Historically all these issues have been agreed upfront in the state agreement.
Financiers may choose not to proceed in view of the uncertainty or to add a significant risk premium on developer, state equity participant and landowner financing with higher borrowing costs to cover the perceived heightened political risk.
It is not clear to the Chamber whether it was the intention of the June Amendments to the Oil and Gas Act to create this uncertainty.
Consultation before rushing these changes may have prevented unintended consequences and the Chamber continues to offer its support to the government as a consultative body with international experience among its members.
The Chamber understands there is a desire to further modify the Oil and Gas Act and to move to a Production Sharing Contract fiscal system.
Although Chamber members readily acknowledge that they successfully invest in such systems in other jurisdictions, caution is advised in ensuring any changes do indeed satisfy the needs of PNG and do optimally develop resources.
The Chamber is strongly of the view that modifying the existing Oil and Gas Act can deliver the Government's objectives more effectively rather than moving to a complex new system.
The Chamber is ready and willing to work with the government constructively to assist in amending the Oil and Gas Act to try to satisfy some of the government's issues with the existing system such as mechanism of funding of State equity participation and entry costs.
The Chamber notes that these issues have been addressed in recent documents such as the Papua Gas Agreement and could well be put directly into the Oil and Gas Act if that was a preference.
PNG Chamber of Mines and Petroleum president Gerea Aopi, reiterated that the recent changes, made without consultation, have caused unintended consequences that will negatively impact PNG.
"The Chamber is ready to work with the Government to improve the existing Act, but the Government needs to appreciate that we need to be working for win-win solutions here that enable investment rather than increasing the business risk at a time when the global petroleum industry is under severe stress from sharply reduced oil and gas prices.
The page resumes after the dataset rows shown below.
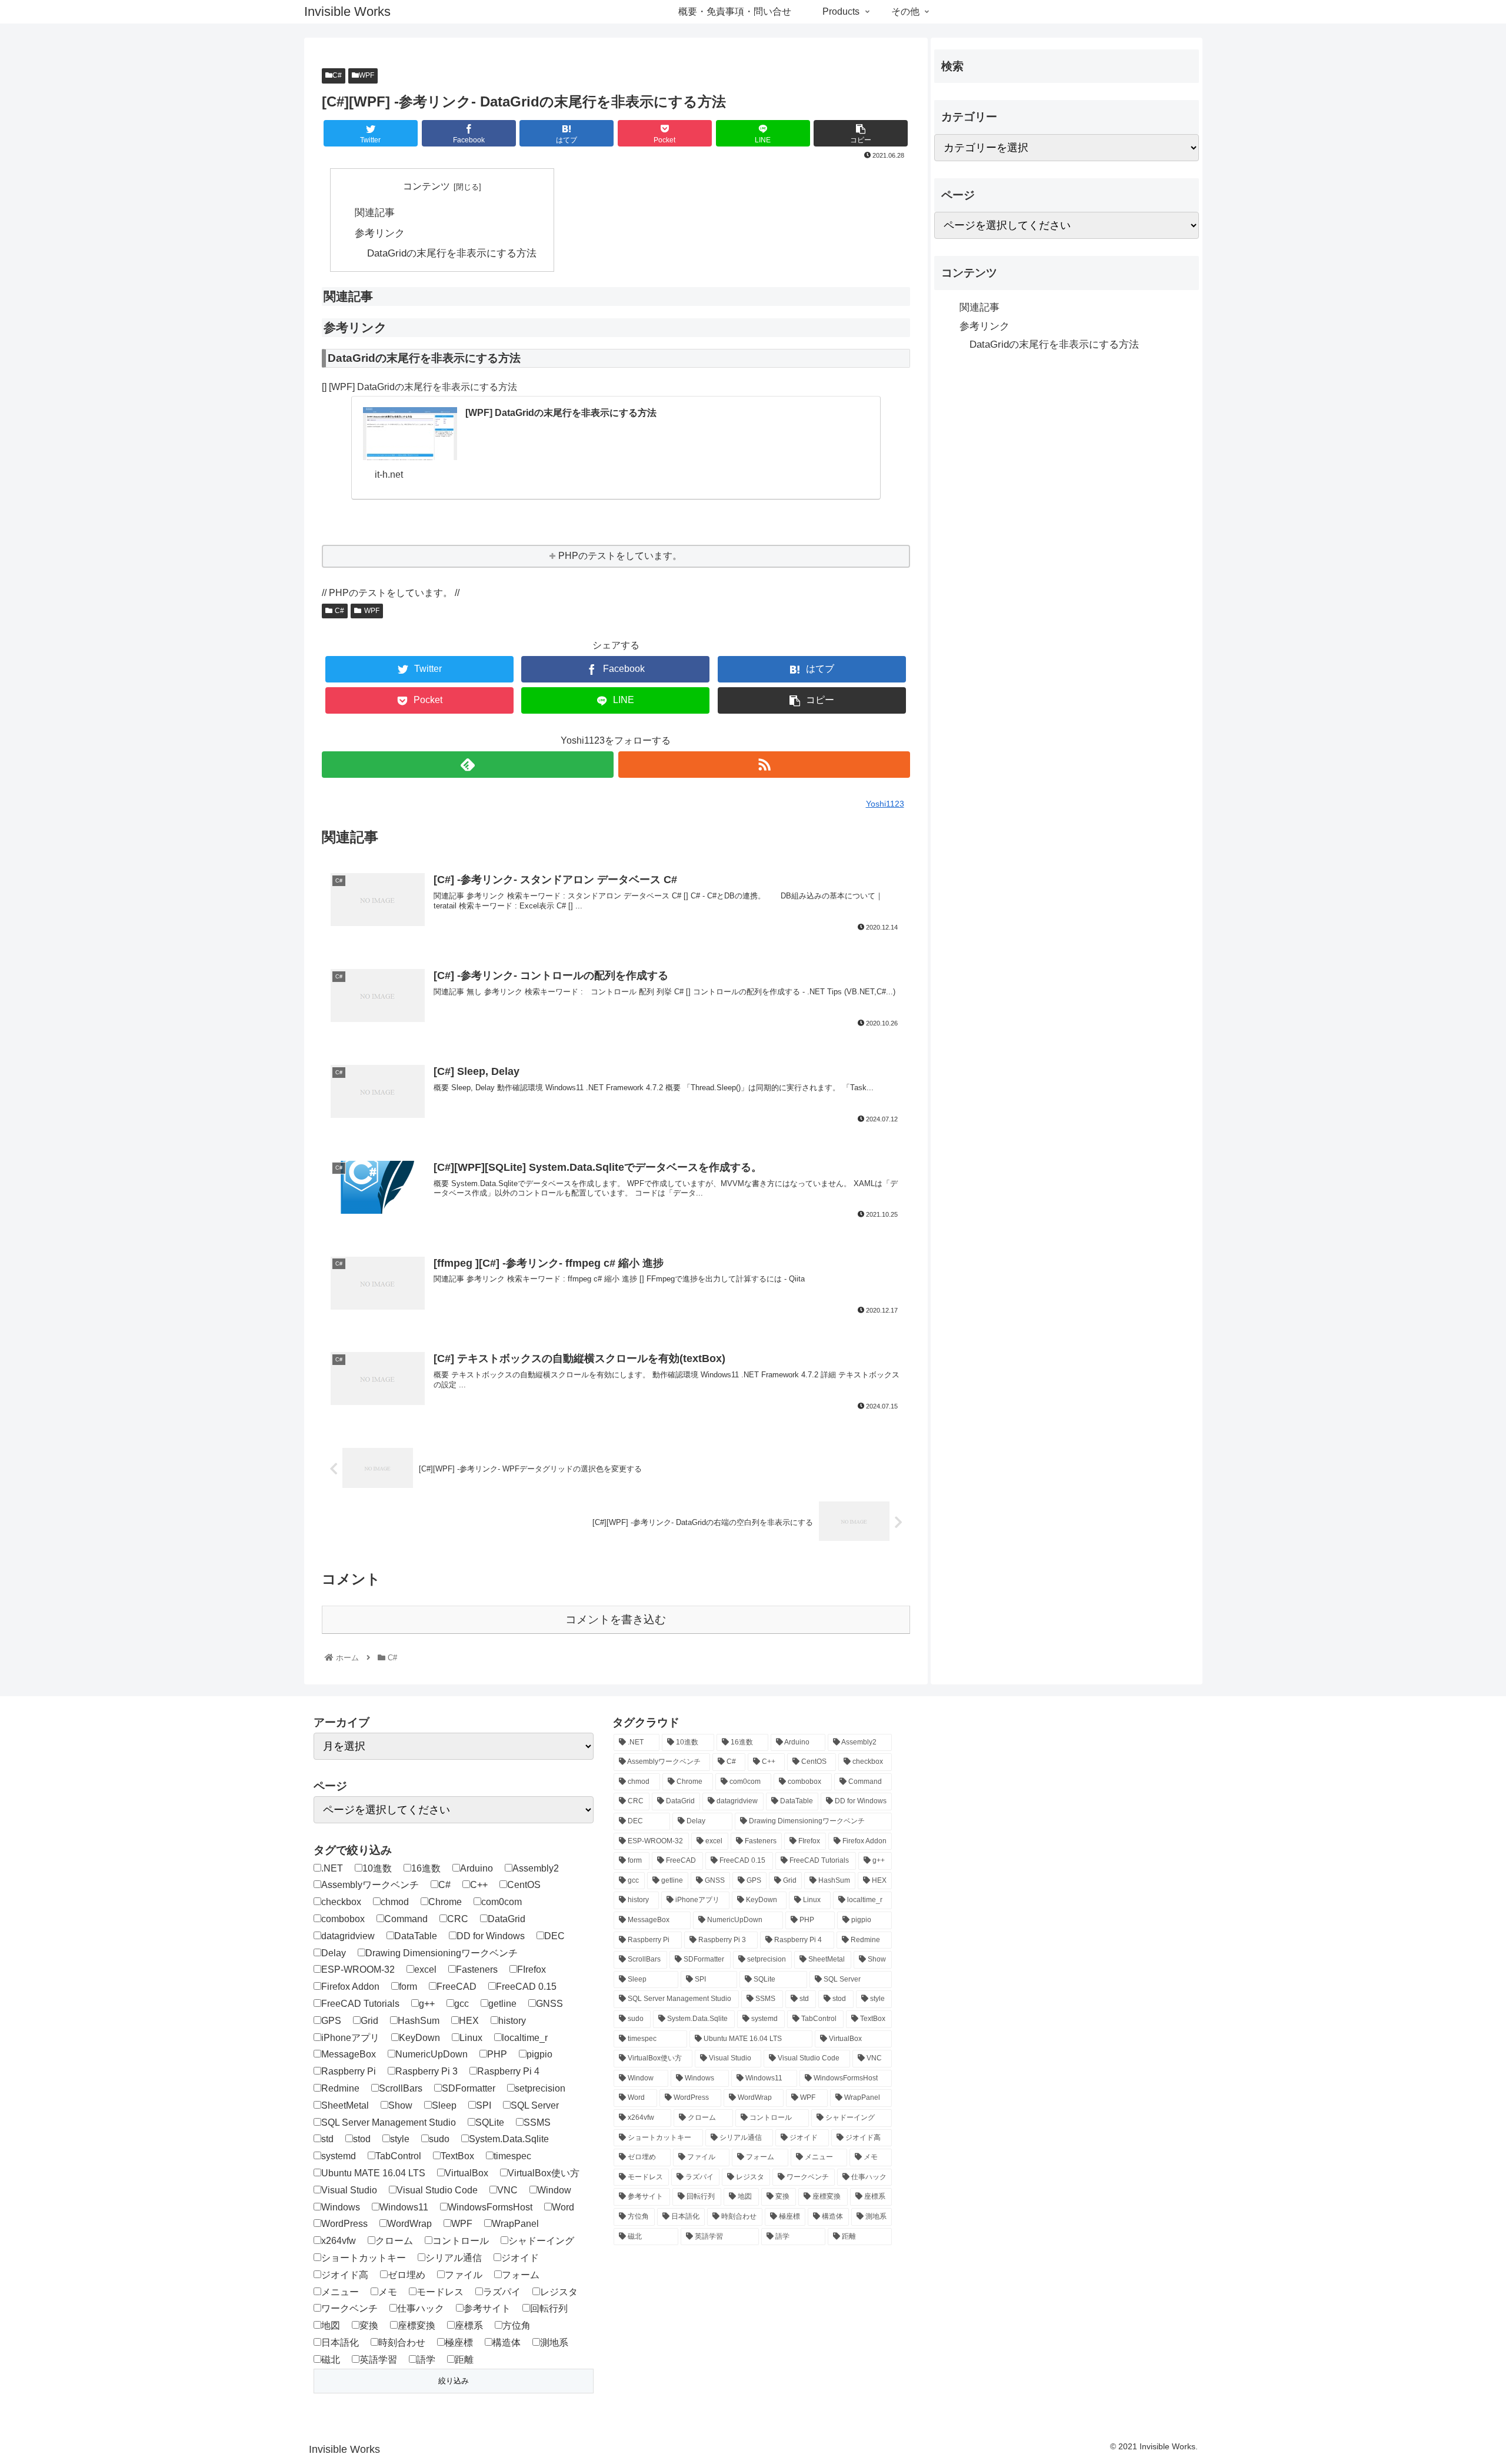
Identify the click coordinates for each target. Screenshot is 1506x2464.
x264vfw (338, 2241)
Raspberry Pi (348, 2071)
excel (425, 1969)
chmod (395, 1902)
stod (362, 2139)
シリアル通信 (453, 2258)
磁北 (330, 2360)
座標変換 (416, 2325)
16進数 (426, 1868)
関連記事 (375, 212)
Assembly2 (535, 1868)
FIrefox (531, 1969)
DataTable (415, 1936)
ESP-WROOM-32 (358, 1969)
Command (406, 1919)
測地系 (554, 2343)
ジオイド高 (344, 2275)
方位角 (516, 2325)
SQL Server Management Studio (388, 2122)
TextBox (457, 2156)
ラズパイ (502, 2292)
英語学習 (378, 2360)
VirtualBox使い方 (543, 2173)
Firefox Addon (350, 1987)
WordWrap (409, 2224)
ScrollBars (400, 2088)
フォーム (520, 2275)
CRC (457, 1919)
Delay (333, 1953)
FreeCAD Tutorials (360, 2004)
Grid (369, 2021)
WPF (366, 75)
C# (337, 75)
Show (400, 2105)
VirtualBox (466, 2173)
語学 (426, 2360)
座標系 (469, 2325)
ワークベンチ (349, 2308)
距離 (464, 2360)
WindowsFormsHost (490, 2207)
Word (563, 2207)
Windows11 (403, 2207)
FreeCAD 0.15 (526, 1987)
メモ (387, 2292)
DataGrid (506, 1919)
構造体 (506, 2343)
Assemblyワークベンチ (370, 1885)
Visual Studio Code (437, 2190)
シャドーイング (541, 2241)
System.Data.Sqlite (509, 2139)
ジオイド (520, 2258)
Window (554, 2190)
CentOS (524, 1885)
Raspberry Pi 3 (426, 2071)
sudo (439, 2139)
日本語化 (340, 2343)
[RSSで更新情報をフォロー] (764, 764)
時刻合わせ (401, 2343)
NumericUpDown (431, 2054)
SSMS (537, 2122)
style (399, 2139)
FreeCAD (457, 1987)
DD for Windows (491, 1936)
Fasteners (477, 1969)
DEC (554, 1936)
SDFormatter (468, 2088)
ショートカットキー (363, 2258)
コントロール (460, 2241)
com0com (501, 1902)
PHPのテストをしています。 (620, 556)
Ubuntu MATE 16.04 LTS (373, 2173)
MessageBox (348, 2054)
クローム (394, 2241)
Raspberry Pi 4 (508, 2071)
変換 (368, 2325)
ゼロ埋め (406, 2275)
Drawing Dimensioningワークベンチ (441, 1953)
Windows (340, 2207)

Companies worldwide are slashing capital and operating expenditures by hundreds of millions of dollars and the competition for the limited funds by other countries is increasing," Aopi said.
"When analysing the performance of the extractive industries, there will be bad years and good years because of commodity price fluctuations. We have all heard government claims that the country has not received adequate returns from major developments in recent years, including the PNG LNG project.
However, one has to look at the actual data, which supports the assertion that since LNG production began in May 2014 the benefits to PNG have outweighed returns to project investors who have not yet recovered their investment as oil and gas prices have been lower than anticipated since exports started.
"Since mid-2014 payments from PNG LNG to the PNG government totalled more than K10 billion through project equity cash distributions to Kumul Petroleum and MRDC, corporate taxes, development levies, royalties, employment taxes and licence maintenance fees."
Aopi said he hoped the government could recognise that the development of an LNG industry in PNG has also helped to diversify the country's economic base and contribute to substantial growth in exports and employment, enabling gross domestic product to double between 2009 and 2014.
"Unfortunately, rather than prioritising efforts to build upon this strong LNG industry foundation further LNG project developments worth $24 billion have stalled. Had they progressed as planned we would have likely seen PNG avoid a recession.
"In short, policy matters. Countries such as ours stand to make significant benefits by tapping into abundant natural resources but such prospects are diminished by poor policies, as has been the case in Venezuela, which holds the biggest oil resource in the world," Aopi added.
"We cannot afford to get this wrong, and for that reason the Chamber will continue to offer up its expertise and advice so that government and the private sector can collaboratively shape the best policy outcomes for the future of PNG."